Why didn’t you just take that money right out of Aunty Mary’s purse, you miserable bollix!? Ugly socks, pyjama bottoms, Lynx Africa set, that movie you’ve already seen a million times and many other unwanted gifts are in hand as thousands of patrons gather at the doors of Buttercrane eager to trade in their shite gifts for money.
Long lines have begun to form outside of Buttercrane and The Quays, as is Boxing Day shopping tradition. We interviewed a small number of disgruntled gift recipients to get their thoughts:
“I am NOT a size 24. I am EASILY a size 22, or a 20 on a thin day.

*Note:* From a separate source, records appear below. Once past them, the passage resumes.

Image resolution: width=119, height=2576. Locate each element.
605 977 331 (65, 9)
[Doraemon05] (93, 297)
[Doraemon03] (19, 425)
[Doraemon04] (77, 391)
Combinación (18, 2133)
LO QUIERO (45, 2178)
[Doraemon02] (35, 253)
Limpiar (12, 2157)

I can’t wear this shite, it’s hanging off me!”
“Apparently the wife thinks I stink. This Lynx Africa set is the 5th one she has got me.”
“This jacket won’t get me a ride. It looks like something a tramp would wear.”
These degenerates didn’t waste any time. They bolted straight for the shopping centres so they could be the first ones through the door on “Returns Saturday”.
For the rest of you, we wish you a Merry Christmas! Pretend to enjoy your shitty gifts.